Nigerian King married Queen Victoria, or so goes the myth among the Efik people of southern Nigeria is that one of their 19th century kings was married to Queen Victoria of England.

     King Eyamba V was one of two monarchs based in the coastal town of Calabar, each the head of a sovereign state. King Eyamba V of Duke Town and King Eyo Honesty II of Creek Town presided over the affairs of the Efik ethnic group in the mid-19th Century, and controlled commerce with European merchants, including slave traders. Those relationships greatly influenced their culture.

     The people of Duke Town and Creek Town often bear English surnames, such as Duke and Henshaw, and the traditional clothing of the men and women is similar to British fashions of the Victorian era.

     The Efik also dominated the slave trade. They acted as middlemen between the African traders from the hinterlands, and the white merchants on ships, mostly from English cities such as Liverpool and Bristol. They negotiated prices for slaves, then collected royalties from both the sellers and buyers. They worked on the docks, loading and offloading ships, and supplied the foreigners with food and other provisions. The kings became very wealthy.

     More than 1.5 million Africans were shipped to the New World – the Americas – through the port of Calabar, in the Bight of Bony, making it one of the largest points of exit of the transatlantic slave trade.

• **Dataset content**
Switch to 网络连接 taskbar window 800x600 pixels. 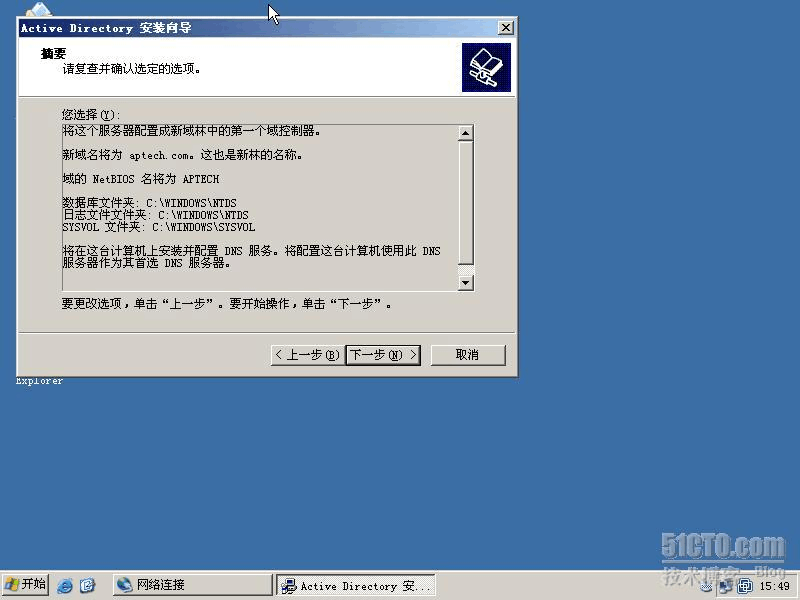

• **To be done**
1. Retype the passage on the Efik kings of Calabar, starting at "The Efik also" and ending at "became very wealthy.".
2. According to the passage on the Efik kings, why is Calabar counted among the largest points of exit of the transatlantic slave trade? Answer in one to three sentences.
3. Carry on the passage about the Efik kings of Calabar from its final sentence.

• **The replies**
1.
The Efik also dominated the slave trade. They acted as middlemen between the African traders from the hinterlands, and the white merchants on ships, mostly from English cities such as Liverpool and Bristol. They negotiated prices for slaves, then collected royalties from both the sellers and buyers. They worked on the docks, loading and offloading ships, and supplied the foreigners with food and other provisions. The kings became very wealthy.

2. More than 1.5 million Africans were shipped through the port of Calabar to the New World, the Americas. That volume makes it one of the largest exit points of the transatlantic slave trade.

3.
     Decades after the slave trade was abolished in Britain in 1807, human cargo was still transported to other countries through Calabar.

     It was important that Queen Victoria had the kings of Calabar on her side in her commitment to the abolition of slavery. She wrote a letter to them asking that they stop trading in people, and start trading in spices, palm oil, glassware, and other things.

     This is where the myth begins.

     In her letter to King Eyamba, Queen Victoria offered inducements that included protection to him and his people. She signed the letter “Queen Victoria, The Queen of England”, which a local Nigerian interpreter incorrectly relayed as “Queen Victoria, The Queen of All White Men”.

     King Eyamba decided that if he was going to accept protection from a woman, then they had to get married. He told her so in his written reply, which he signed, “King Eyamba, the King of All Black Men”. In the letter he said he wanted to marry her so that the two of them would rule the world. Presumably the King and Queen of all black and white men.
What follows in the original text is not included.